While these injuries often occur in the construction, warehousing and transportation industries, many RSIs occur in office or healthcare settings that require routine repetitive tasks, long hours of sitting, or frequent bending, lifting, or reaching. Many of these injuries develop over time and can cause occupation disease, resulting in temporary or permanent disability. WC coverage in Kentucky also includes injuries that result from work-related travel.
How difficult is it to file a claim?
Under the Department of Workers’ Claims, WC claims go through a complex administrative process that requires injured workers to file specific forms, meet strict deadlines, and submit detailed paperwork that substantiates the relationship of the workers’ injury or condition to work-related conditions or activities.
This will mean keeping detailed records of the workers’ medical history, diagnosis and treatments and office visits, as well as documentation verifying wages and loss of employment due to the injury.
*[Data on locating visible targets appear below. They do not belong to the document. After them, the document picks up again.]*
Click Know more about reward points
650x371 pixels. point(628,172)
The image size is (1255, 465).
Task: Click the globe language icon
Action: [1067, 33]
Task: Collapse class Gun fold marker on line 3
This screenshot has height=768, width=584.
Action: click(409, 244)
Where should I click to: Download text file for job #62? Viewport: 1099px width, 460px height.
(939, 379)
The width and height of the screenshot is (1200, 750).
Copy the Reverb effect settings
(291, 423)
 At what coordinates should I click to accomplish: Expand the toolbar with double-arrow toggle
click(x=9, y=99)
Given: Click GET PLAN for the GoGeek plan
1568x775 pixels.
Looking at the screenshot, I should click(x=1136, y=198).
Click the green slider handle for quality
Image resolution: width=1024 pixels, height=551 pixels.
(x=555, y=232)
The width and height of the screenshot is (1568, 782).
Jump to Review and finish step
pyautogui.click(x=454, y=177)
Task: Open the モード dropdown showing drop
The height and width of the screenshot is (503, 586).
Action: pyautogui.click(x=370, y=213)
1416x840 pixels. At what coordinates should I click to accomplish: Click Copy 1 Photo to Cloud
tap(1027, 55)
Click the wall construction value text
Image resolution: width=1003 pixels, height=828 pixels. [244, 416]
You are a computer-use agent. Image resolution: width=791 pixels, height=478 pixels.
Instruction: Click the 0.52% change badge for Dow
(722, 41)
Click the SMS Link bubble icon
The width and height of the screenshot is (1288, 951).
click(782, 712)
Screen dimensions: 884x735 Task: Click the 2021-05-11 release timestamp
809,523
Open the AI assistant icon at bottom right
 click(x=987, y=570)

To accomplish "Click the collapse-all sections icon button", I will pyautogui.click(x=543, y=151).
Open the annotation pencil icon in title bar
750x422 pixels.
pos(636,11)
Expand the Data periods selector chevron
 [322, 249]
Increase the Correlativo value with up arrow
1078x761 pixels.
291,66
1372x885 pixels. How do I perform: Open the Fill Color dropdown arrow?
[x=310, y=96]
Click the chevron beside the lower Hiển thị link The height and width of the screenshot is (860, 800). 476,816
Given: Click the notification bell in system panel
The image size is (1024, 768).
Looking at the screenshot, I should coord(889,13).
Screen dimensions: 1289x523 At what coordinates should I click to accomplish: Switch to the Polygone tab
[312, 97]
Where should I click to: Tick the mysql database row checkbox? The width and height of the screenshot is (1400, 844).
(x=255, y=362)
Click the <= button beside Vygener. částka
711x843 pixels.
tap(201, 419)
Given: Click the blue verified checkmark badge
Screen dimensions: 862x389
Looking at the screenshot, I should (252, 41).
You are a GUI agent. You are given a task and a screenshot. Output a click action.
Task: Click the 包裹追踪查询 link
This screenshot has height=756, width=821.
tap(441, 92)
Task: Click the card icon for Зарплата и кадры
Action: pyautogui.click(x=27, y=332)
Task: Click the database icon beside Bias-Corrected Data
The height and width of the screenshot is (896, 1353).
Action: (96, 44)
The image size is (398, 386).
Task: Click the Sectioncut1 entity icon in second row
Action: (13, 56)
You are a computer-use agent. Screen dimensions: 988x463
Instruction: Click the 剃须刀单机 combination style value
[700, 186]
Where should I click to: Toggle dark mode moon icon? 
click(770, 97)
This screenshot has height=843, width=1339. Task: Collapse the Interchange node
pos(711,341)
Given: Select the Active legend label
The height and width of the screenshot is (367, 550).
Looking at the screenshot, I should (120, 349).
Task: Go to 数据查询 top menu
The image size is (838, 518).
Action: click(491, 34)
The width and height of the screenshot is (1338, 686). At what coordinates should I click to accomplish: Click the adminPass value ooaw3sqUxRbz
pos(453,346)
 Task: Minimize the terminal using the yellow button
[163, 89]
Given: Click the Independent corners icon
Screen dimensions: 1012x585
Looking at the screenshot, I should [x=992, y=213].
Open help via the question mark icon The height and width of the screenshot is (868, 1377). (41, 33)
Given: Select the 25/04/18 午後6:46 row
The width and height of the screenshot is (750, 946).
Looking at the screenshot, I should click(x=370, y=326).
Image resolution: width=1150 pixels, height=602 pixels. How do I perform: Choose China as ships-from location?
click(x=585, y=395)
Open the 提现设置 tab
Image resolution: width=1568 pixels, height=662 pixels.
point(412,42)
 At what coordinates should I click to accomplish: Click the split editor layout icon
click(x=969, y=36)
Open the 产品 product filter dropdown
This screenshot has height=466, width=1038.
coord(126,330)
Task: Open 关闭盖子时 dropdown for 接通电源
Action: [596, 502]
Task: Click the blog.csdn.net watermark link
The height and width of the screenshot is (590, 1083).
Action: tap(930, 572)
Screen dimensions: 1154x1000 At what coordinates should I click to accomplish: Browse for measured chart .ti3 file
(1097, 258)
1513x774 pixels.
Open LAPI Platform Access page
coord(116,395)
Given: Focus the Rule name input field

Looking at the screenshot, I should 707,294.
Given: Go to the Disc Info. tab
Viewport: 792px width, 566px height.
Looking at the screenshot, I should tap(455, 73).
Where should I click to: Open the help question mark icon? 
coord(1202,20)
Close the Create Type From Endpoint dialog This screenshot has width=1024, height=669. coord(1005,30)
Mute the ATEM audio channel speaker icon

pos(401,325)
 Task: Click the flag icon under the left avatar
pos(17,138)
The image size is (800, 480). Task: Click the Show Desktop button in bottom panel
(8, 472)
While it may make sense at the time to do the paperwork on your own, a denial letter can significantly delay treatment. Many WC denials occur when there is insufficient documentation for a claim, or the worker submitted the wrong forms or missed the deadline for filing. By the time the worker receives the denial letter, they may begin to also suffer out-of-pocket expenses related to treatments or missed work.
For residents of Louisville, Lexington and throughout Kentucky, having effective and knowledgeable legal advocacy when filing a WC claim can make all the difference in avoiding a delay of benefits and receiving the compensation that they need. Legal help becomes all the more important if a claim is rejected and the employee must fight to get the benefits they need.